| EXERCISE INSTRUCTIONS |
In the data below, the copy begins at the line containing "The height and" and runs through the last line; repeat those lines exactly, minus the pictures.

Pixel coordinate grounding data
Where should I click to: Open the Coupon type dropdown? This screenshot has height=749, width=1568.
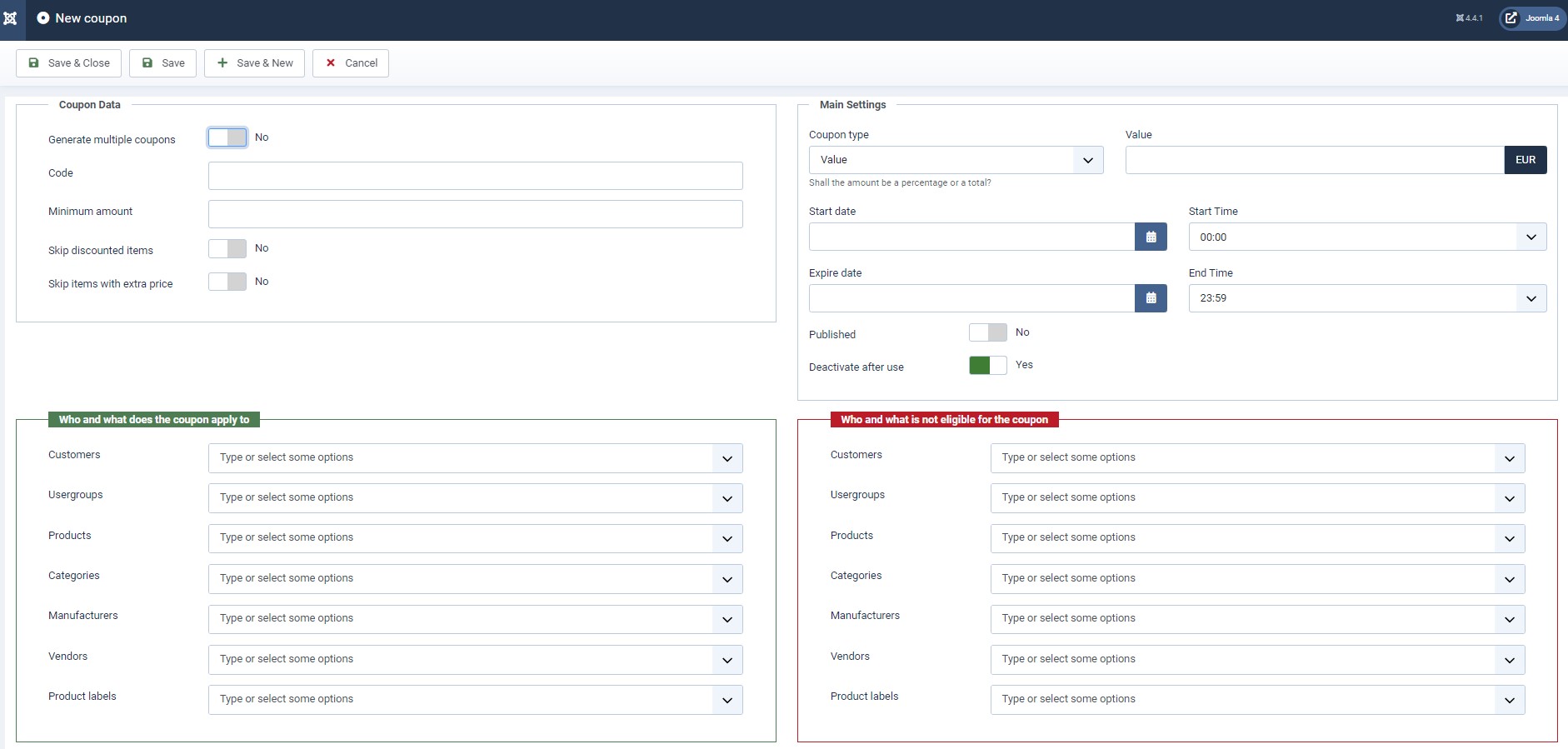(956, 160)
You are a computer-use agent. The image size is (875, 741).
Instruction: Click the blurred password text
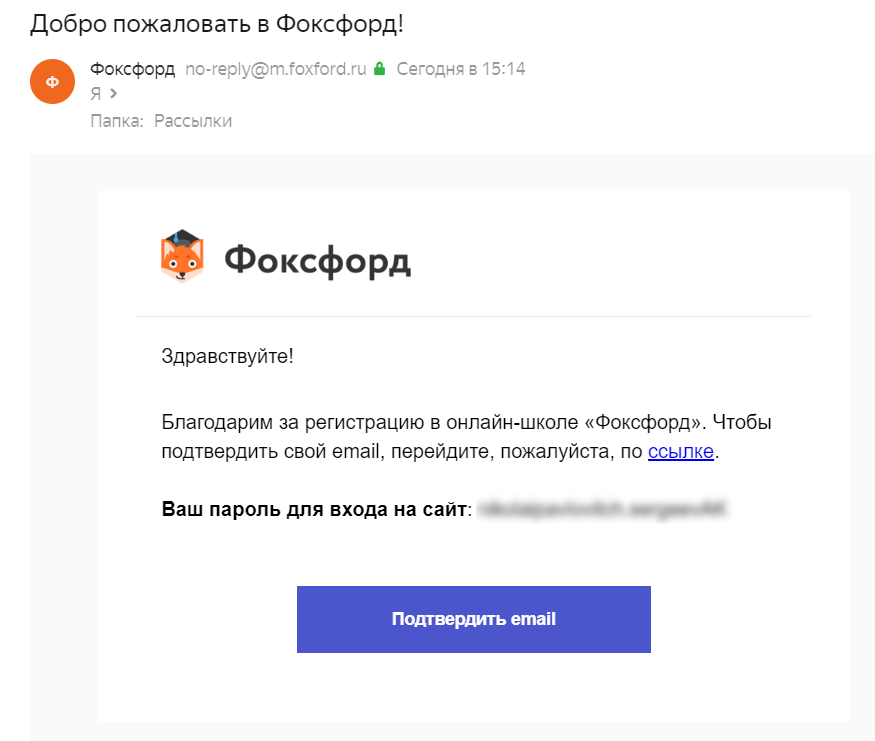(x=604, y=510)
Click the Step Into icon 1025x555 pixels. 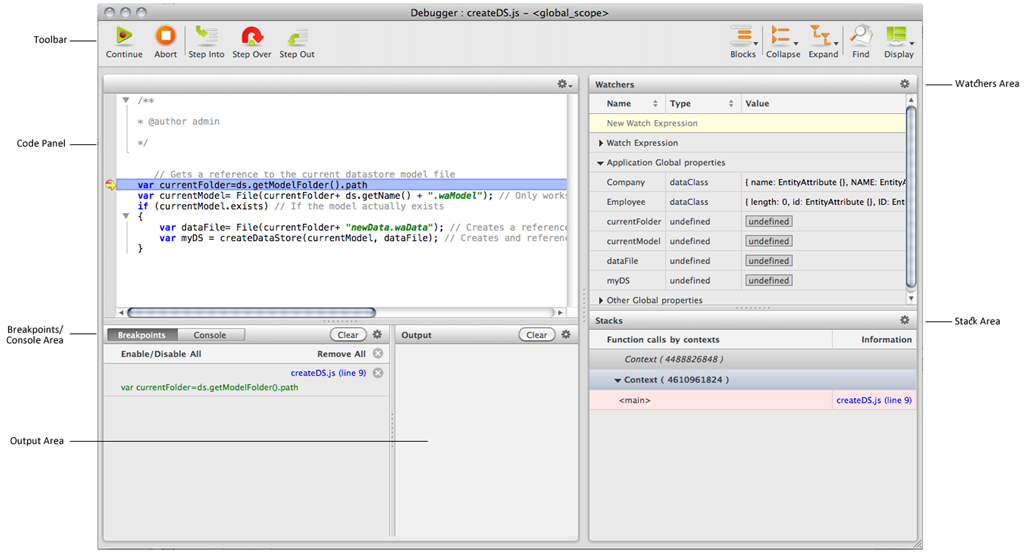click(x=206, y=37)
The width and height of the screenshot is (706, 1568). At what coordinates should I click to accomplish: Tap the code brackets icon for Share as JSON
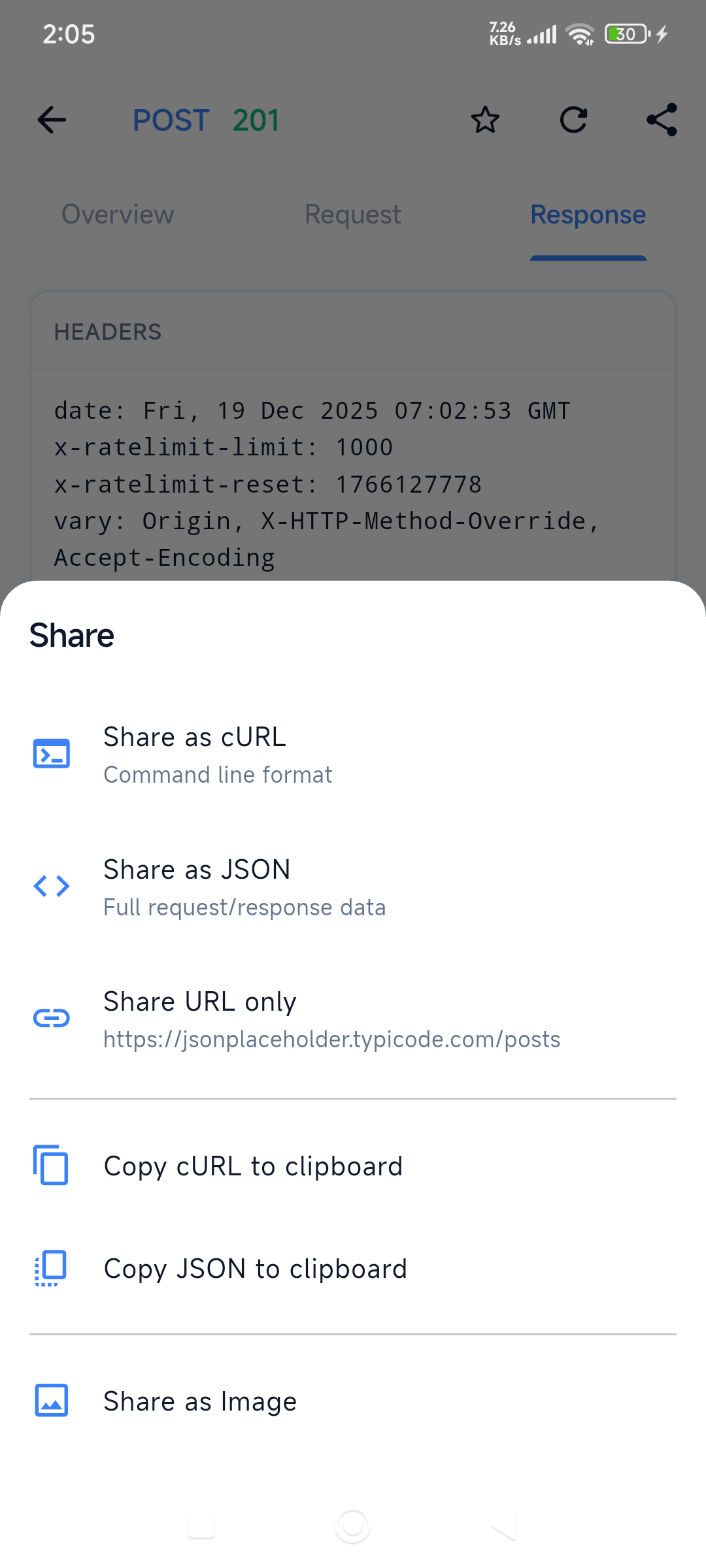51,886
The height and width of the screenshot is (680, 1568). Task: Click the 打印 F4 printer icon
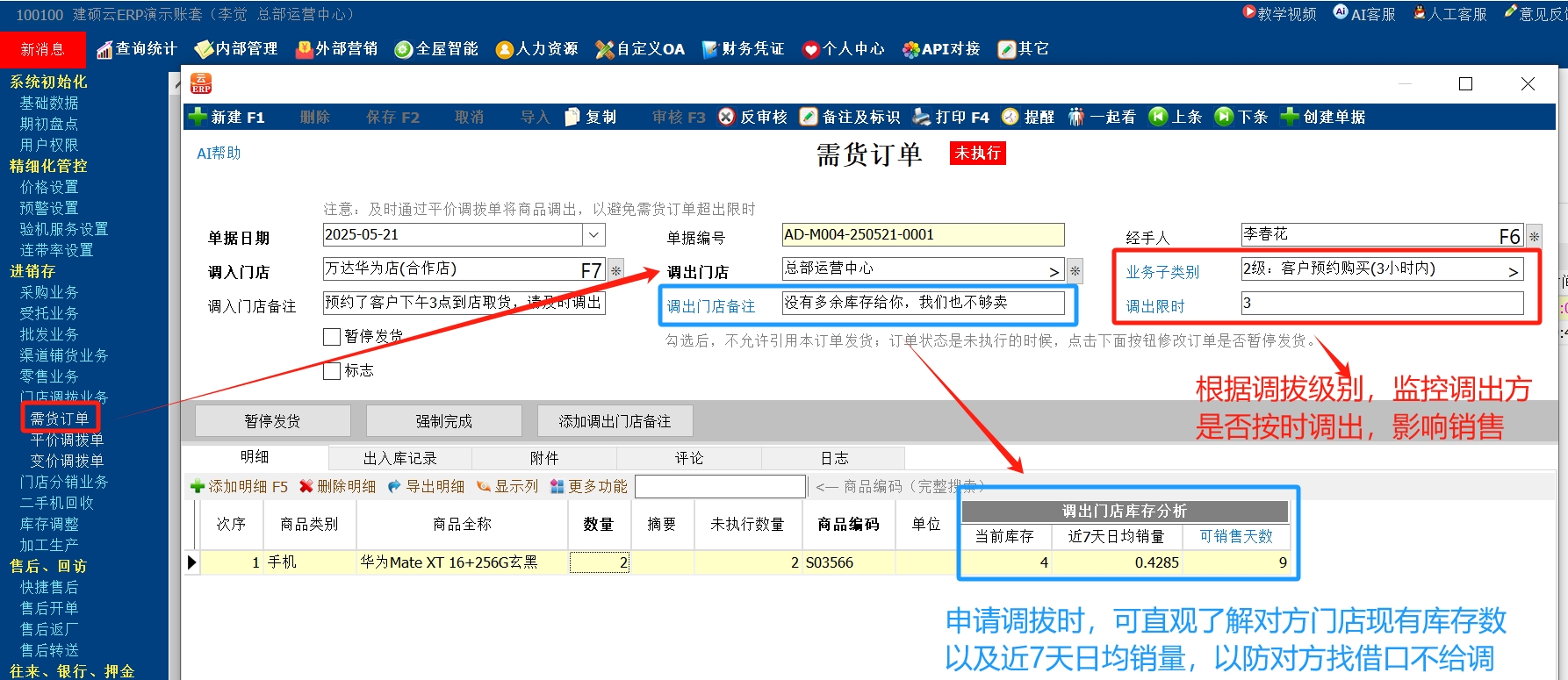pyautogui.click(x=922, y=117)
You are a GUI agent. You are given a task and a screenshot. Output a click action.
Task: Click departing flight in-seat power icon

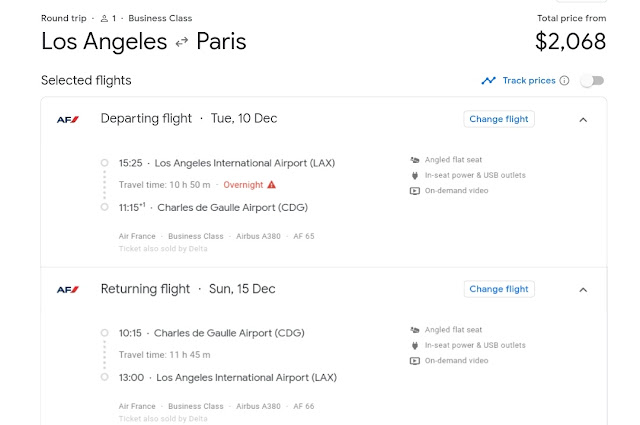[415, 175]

| REPLY TO THE EXERCISE |
The height and width of the screenshot is (680, 1568). Task: Click the 打印 F4 printer icon
pyautogui.click(x=922, y=117)
You are a GUI agent. You are given a task and a screenshot. Output a click action.
Task: Click departing flight in-seat power icon

[415, 175]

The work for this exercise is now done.